What you will do: Word for word, set down the lines from the one that contains "Click the view button" through the final line of the data; no pictures belong in the copy.

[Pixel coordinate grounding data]
Start of Block

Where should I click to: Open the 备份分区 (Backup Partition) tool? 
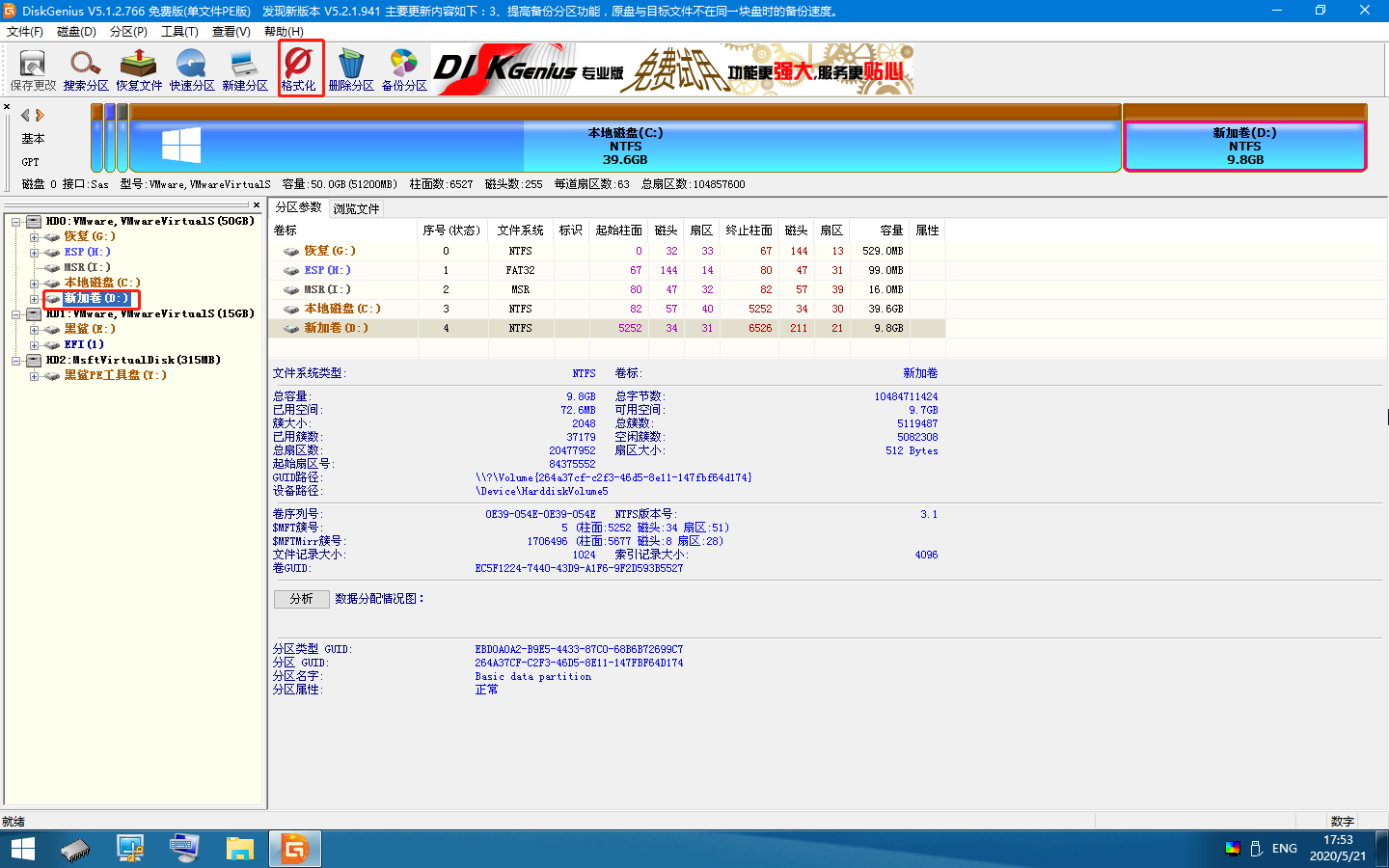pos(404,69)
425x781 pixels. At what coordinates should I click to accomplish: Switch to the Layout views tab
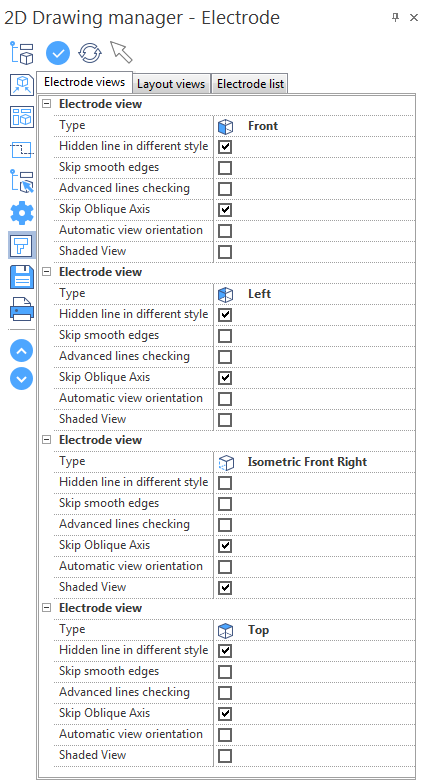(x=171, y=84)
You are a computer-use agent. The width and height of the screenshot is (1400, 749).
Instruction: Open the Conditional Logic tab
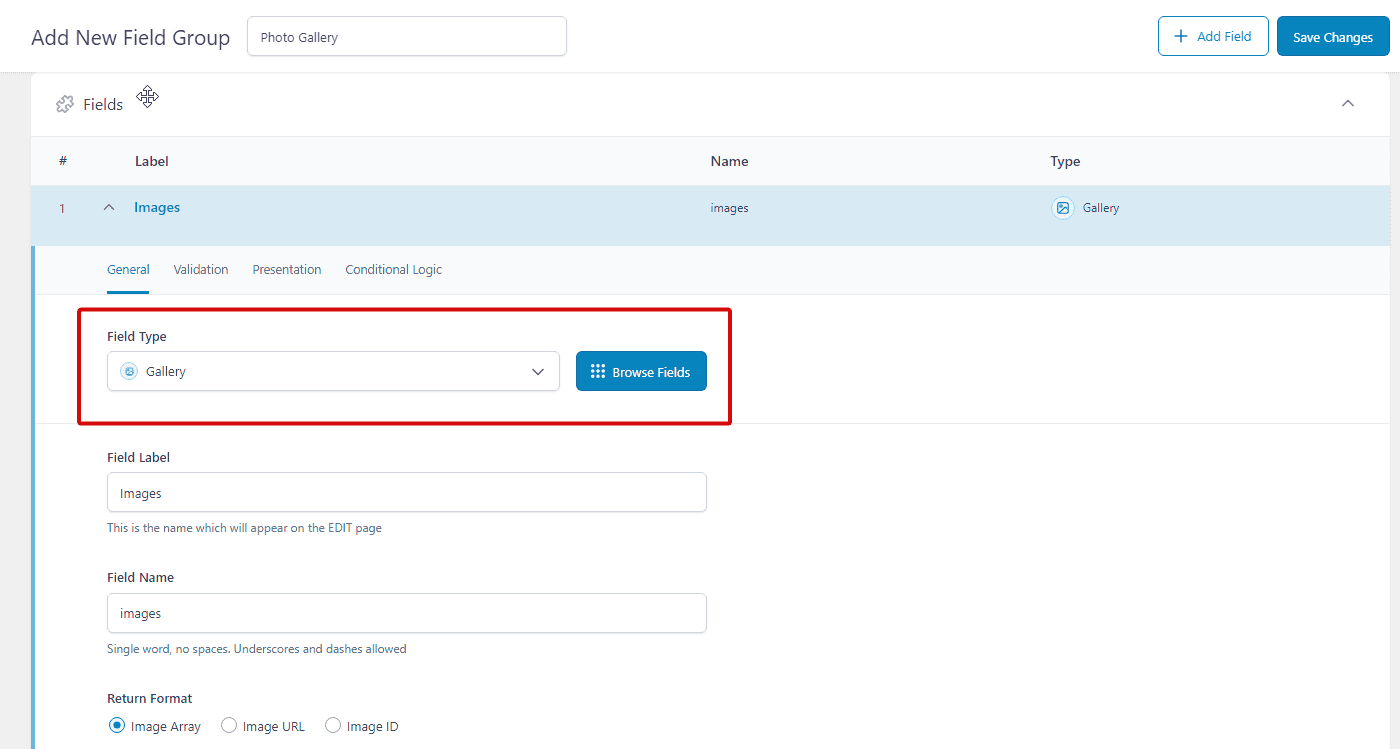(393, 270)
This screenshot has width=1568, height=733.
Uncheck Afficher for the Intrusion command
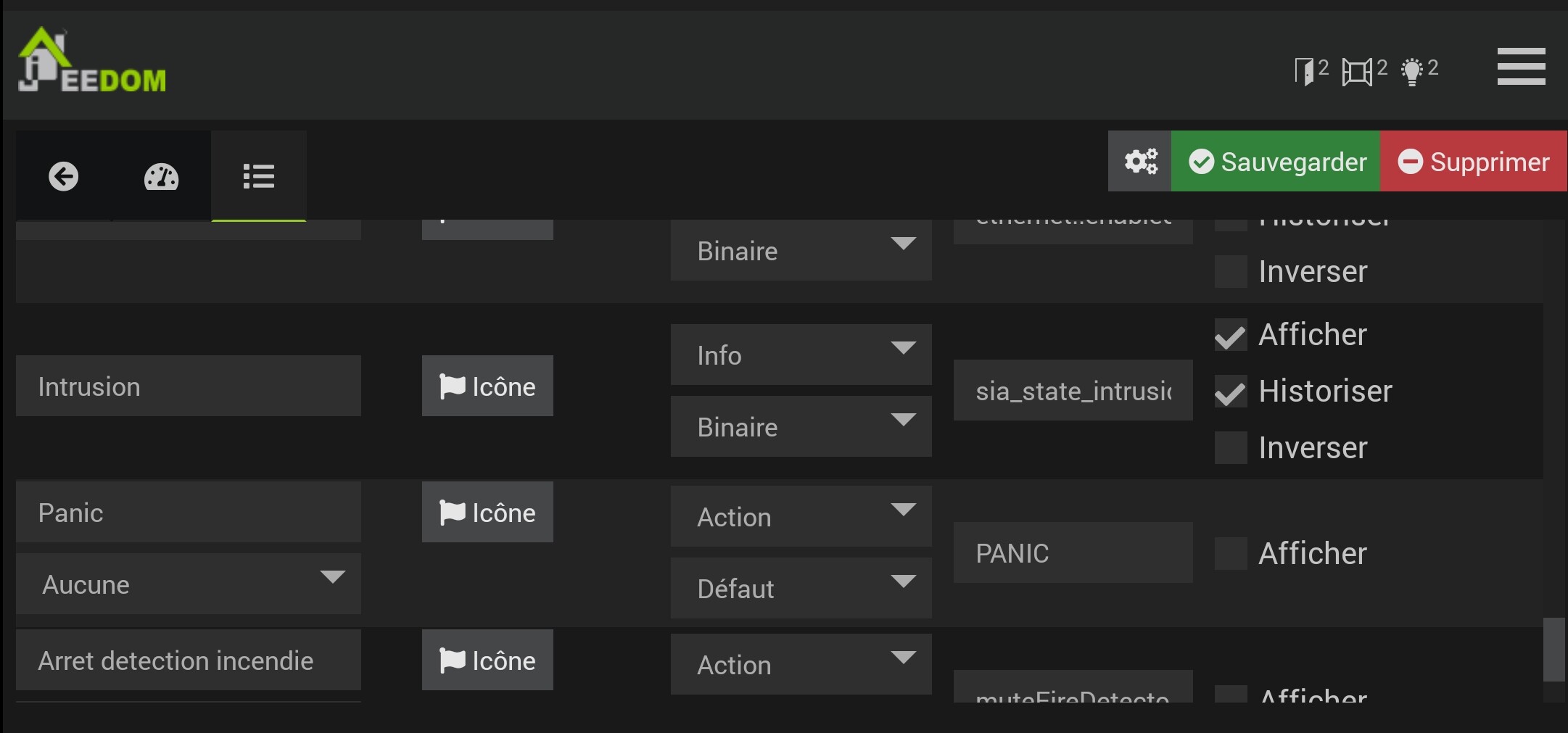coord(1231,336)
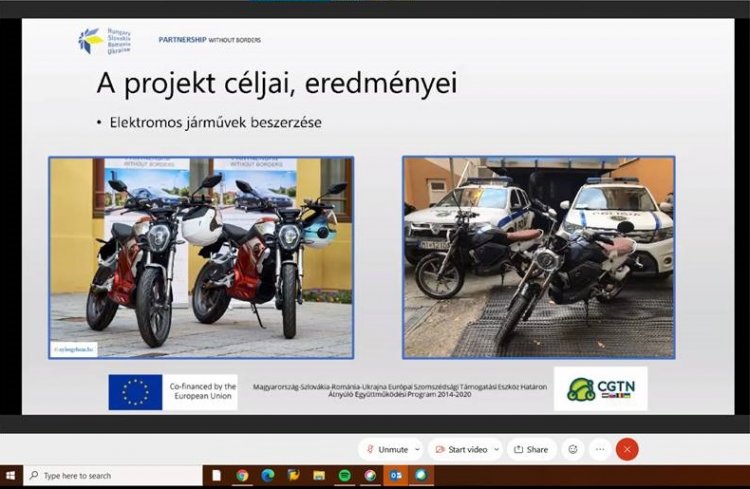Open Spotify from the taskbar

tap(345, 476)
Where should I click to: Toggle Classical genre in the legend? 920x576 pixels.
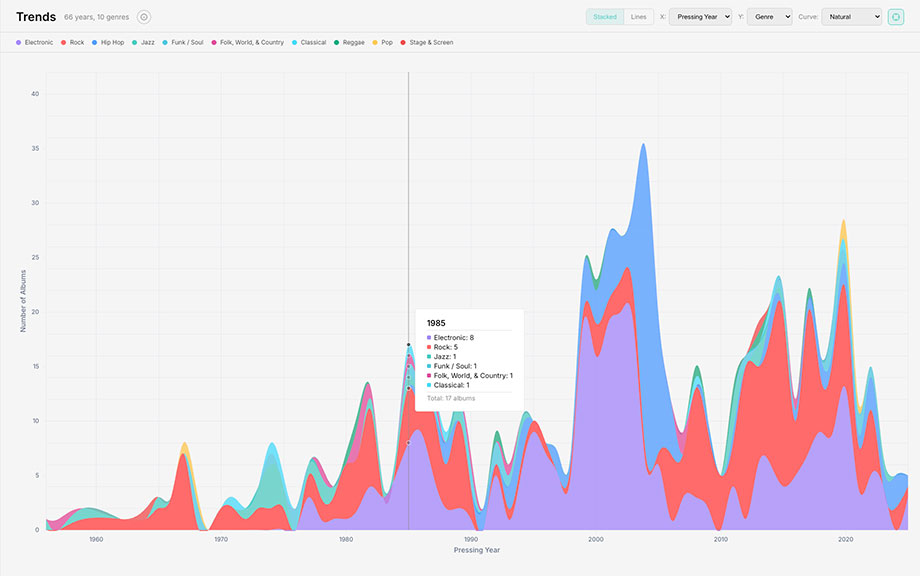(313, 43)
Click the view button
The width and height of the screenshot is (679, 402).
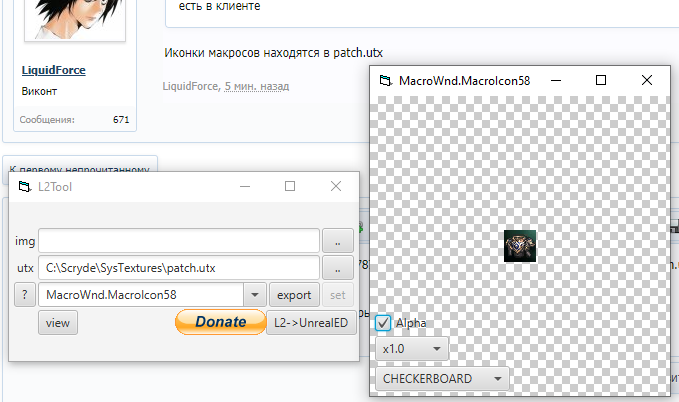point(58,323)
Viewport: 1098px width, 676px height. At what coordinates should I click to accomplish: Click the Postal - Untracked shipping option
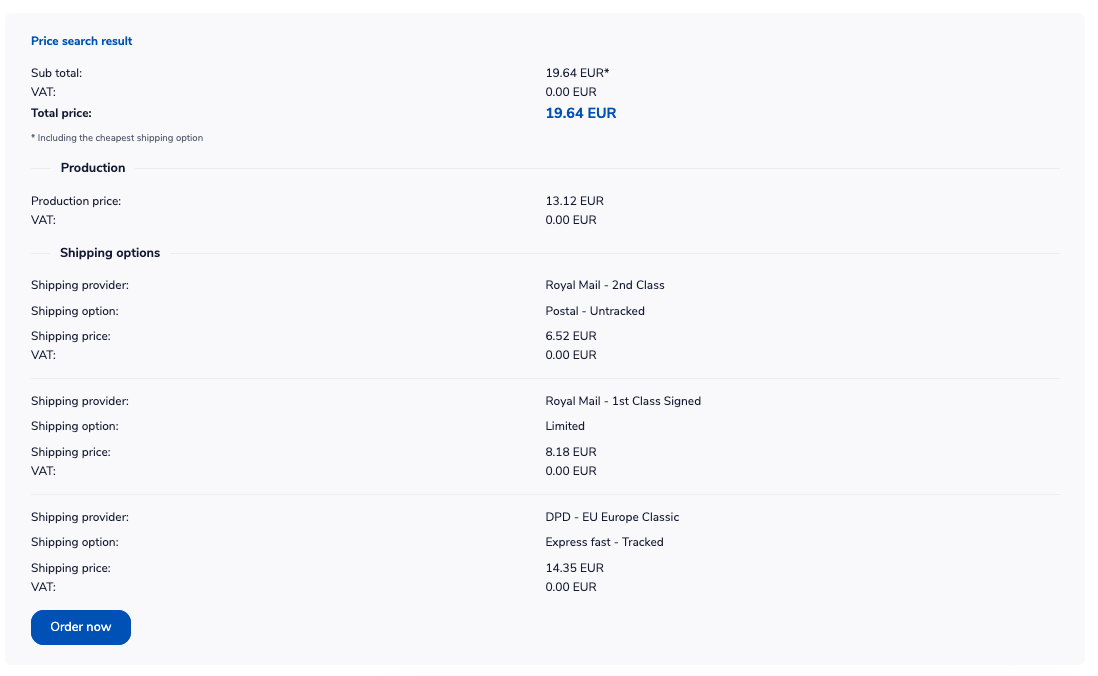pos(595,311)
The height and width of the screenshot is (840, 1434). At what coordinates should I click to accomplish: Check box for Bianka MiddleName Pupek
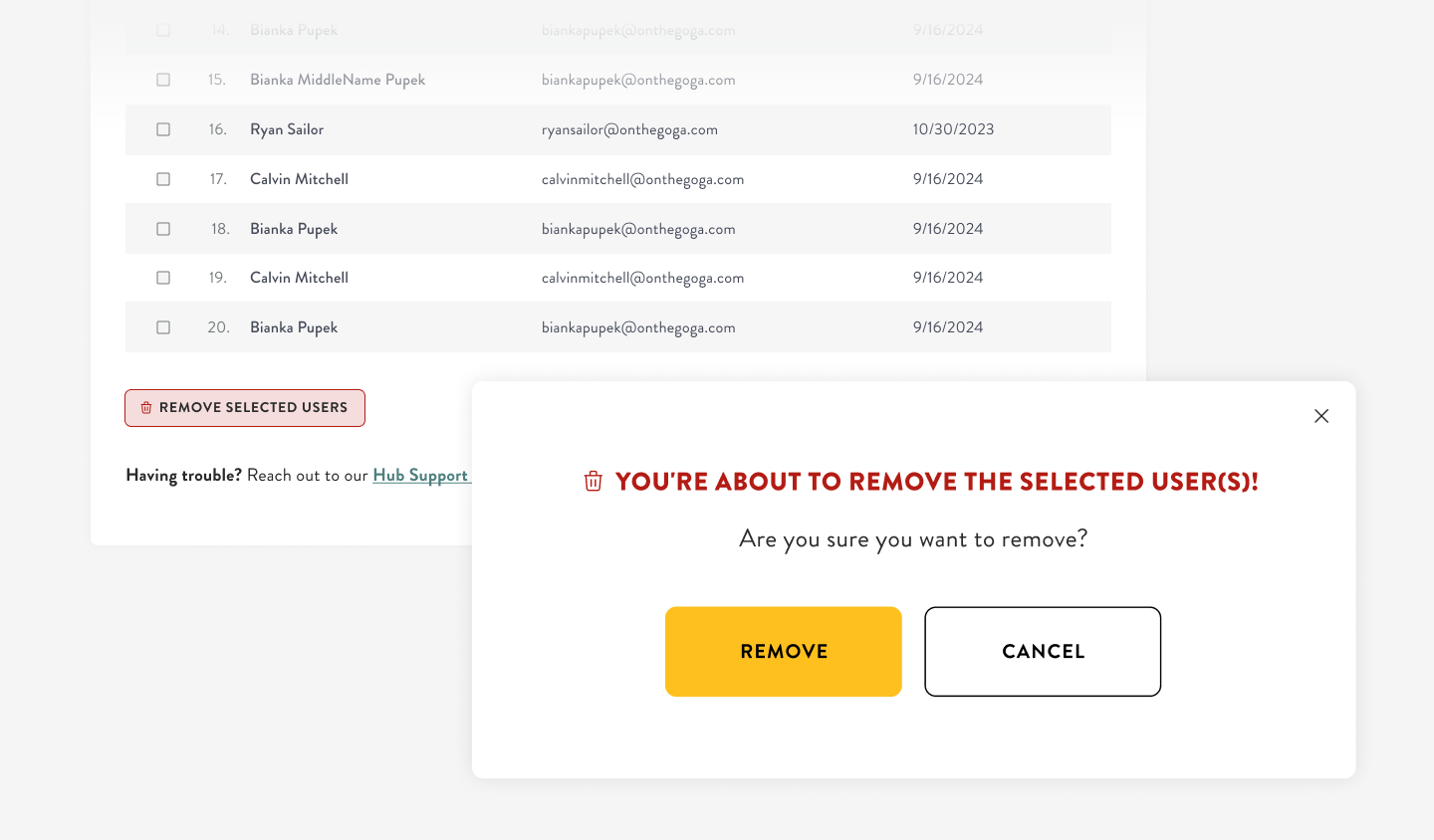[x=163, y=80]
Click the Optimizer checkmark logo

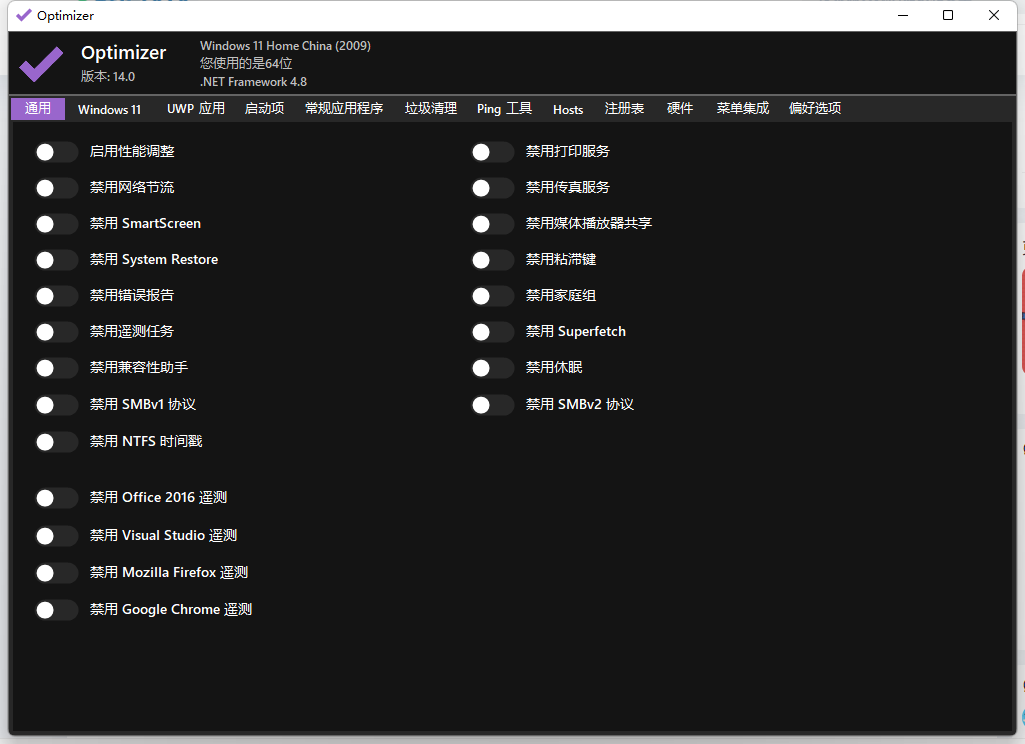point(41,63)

End of Block

Expected output:
Click the view button
The width and height of the screenshot is (679, 402).
point(58,323)
Viewport: 1098px width, 676px height. At what coordinates should I click to accomplish: Click the Postal - Untracked shipping option
pos(595,311)
The height and width of the screenshot is (840, 1434). At what coordinates should I click to accomplish: Check box for Bianka MiddleName Pupek
[x=163, y=80]
Click the Optimizer checkmark logo

point(41,63)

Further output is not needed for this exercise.